Upon trying to power it on, the light was blank. I tried multiple outlets, still blank.

I wasn't surprised by this (it was free after all), so I called various local businesses until I located a shop selling SNES consoles. I drove over, purchased one (with cables and controllers), and was happy to finally be on my way to Donkey Kong.

Miserably though, I got home and found that the light wouldn't come on on this one either. With time to spare, I just went back to the store and exchanged it.

I got the new one home and....power for a second, then nothing. Assuming at this point it was a bad power supply, I had the guy at the store give me a new one and test it with the machine (it worked just fine).

When I arrived at home, I plugged it in, it started up just fine until....off again.
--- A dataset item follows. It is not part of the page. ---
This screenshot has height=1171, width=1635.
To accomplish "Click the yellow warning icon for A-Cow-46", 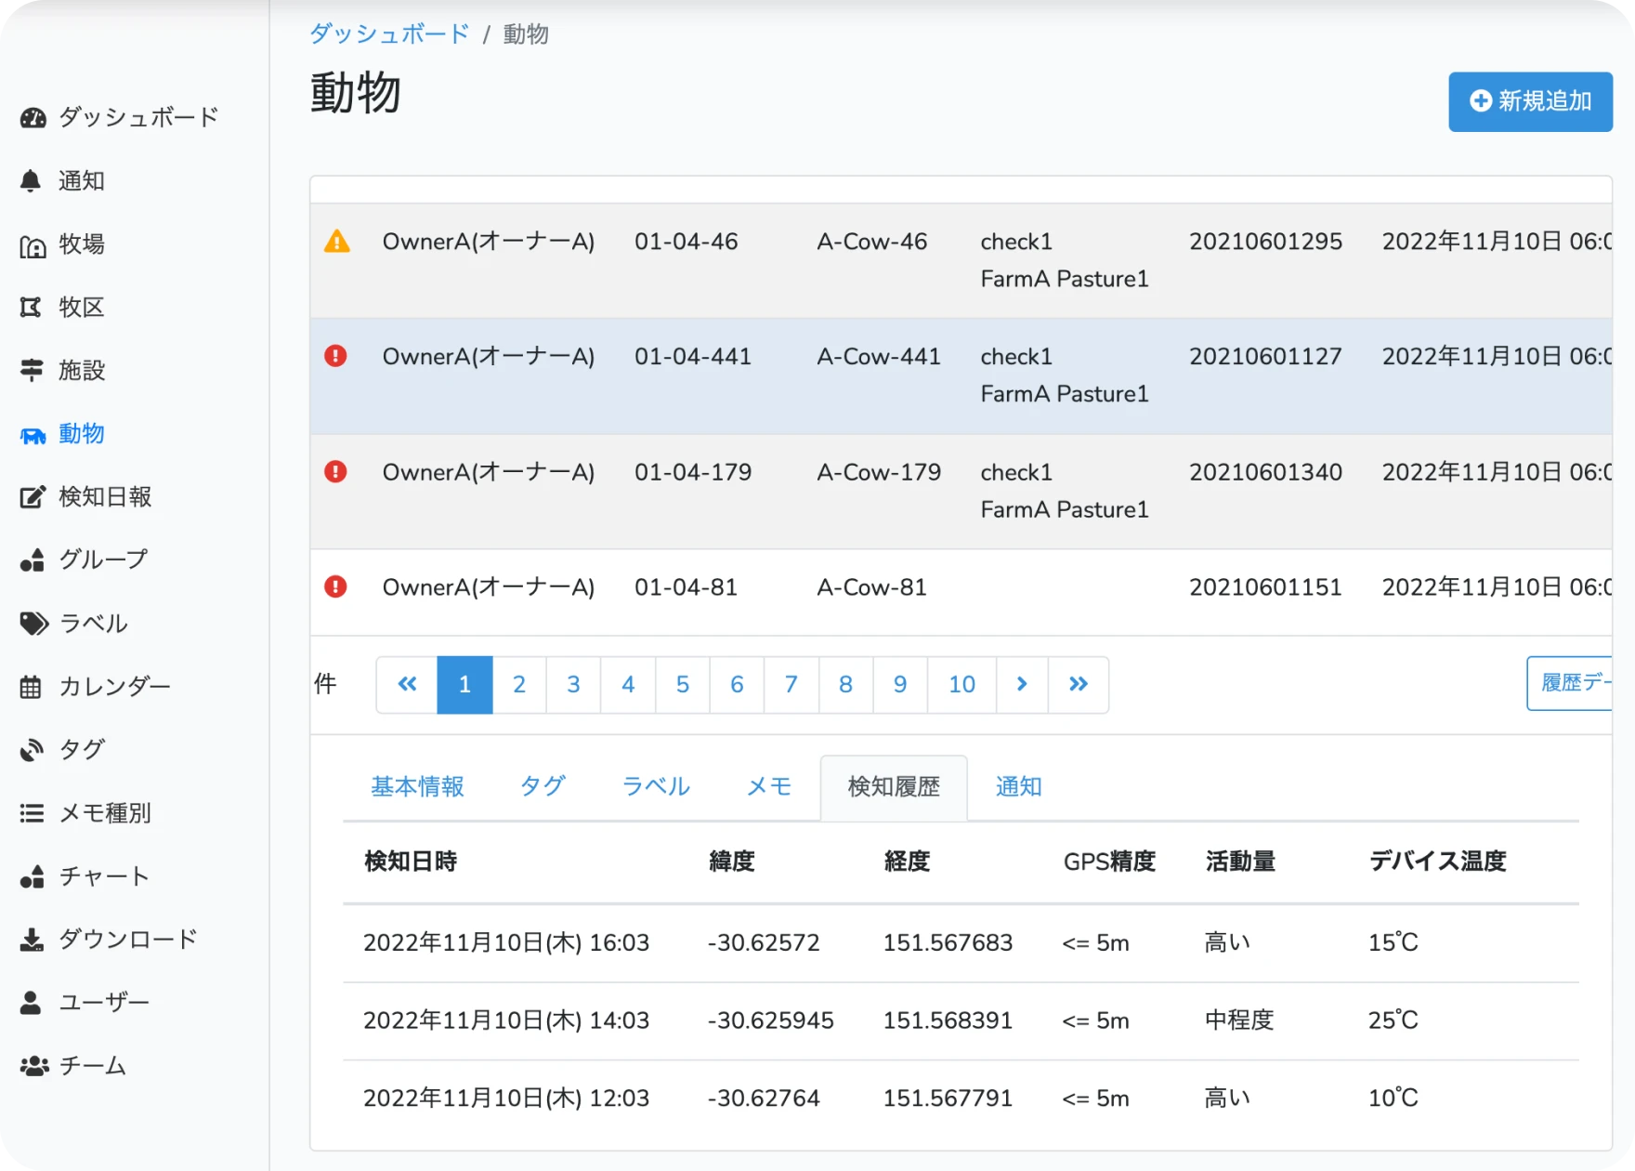I will (336, 243).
New power supply, same result.

What could possibly be happening? Somebody please help!
 
2nyRiggz said:
are u plugging it in the same power outlet all the time? that outlet might be holding a power spark..

Bless

Good question! I had been, but I got curious and tested others.

The funny thing for a while was, if I didn't have anything attached to the console and took it to an outlet in another room. It would turn off and on just fine.
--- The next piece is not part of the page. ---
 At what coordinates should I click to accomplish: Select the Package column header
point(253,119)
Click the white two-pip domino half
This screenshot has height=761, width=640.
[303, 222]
Now it won't even do that anymore.
 
i dont have a clue if they have it, but is it switched on to the correct voltage if the snes is able to switch between 120 and 230 volts (or something like that) if so could you have been plugging it in at the wrong voltage and so be frying to power supply? or not having enough voltage to drive it?
 
Sometimes it can be as simple as the weather outside. You may consider getting a surge protector for your AC adapter/power supply. Sometimes weather conditions or a bad/faulty electric wiring to your outlets can cause an extra surge of power to your AC adapter that it cannot handle. A surge protector will normalize that extra push of electricity.:)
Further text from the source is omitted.